[Data records]
------------------------
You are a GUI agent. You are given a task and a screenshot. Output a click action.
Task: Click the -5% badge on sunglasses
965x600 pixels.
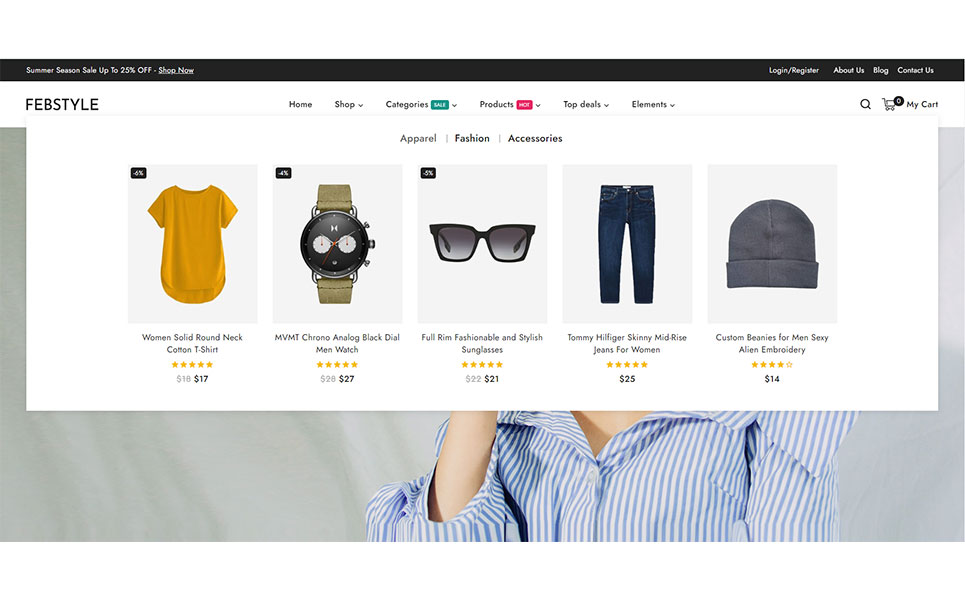tap(428, 173)
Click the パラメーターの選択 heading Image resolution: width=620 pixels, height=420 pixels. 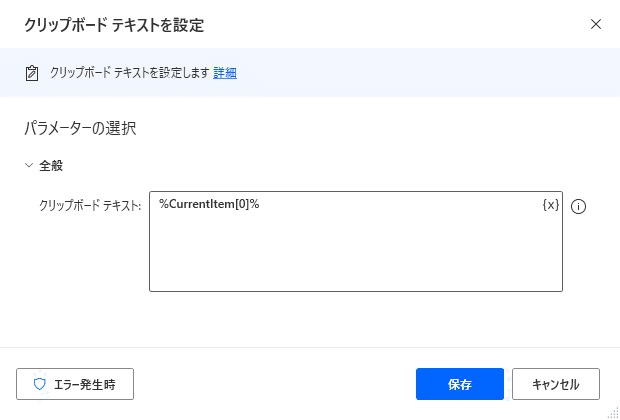pos(81,129)
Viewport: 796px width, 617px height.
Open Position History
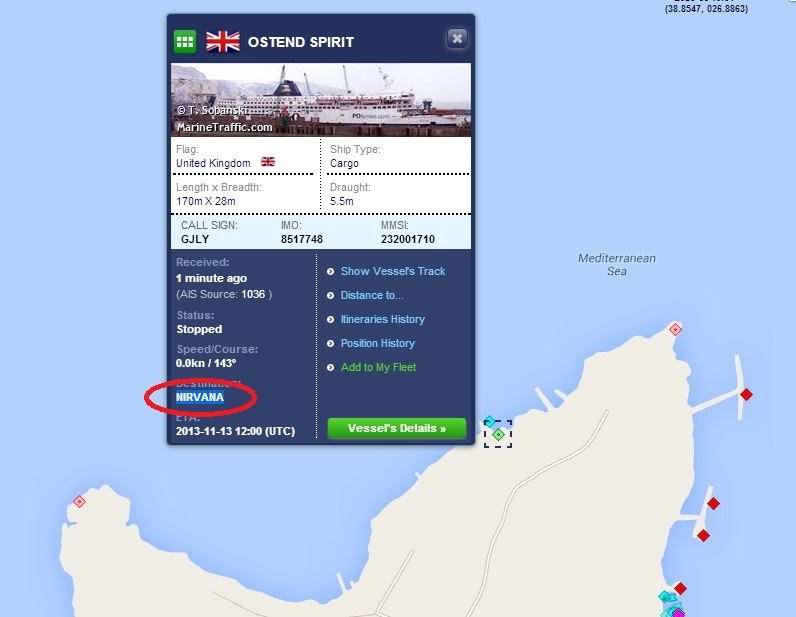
------------------------
→ **Task brief**
From the line that holds "Viewport: 796px width, 617px height." to the last line of the records, please copy each line exactly and nothing else. Pictures stay out.

→ **Finished task**
Viewport: 796px width, 617px height.
Open Position History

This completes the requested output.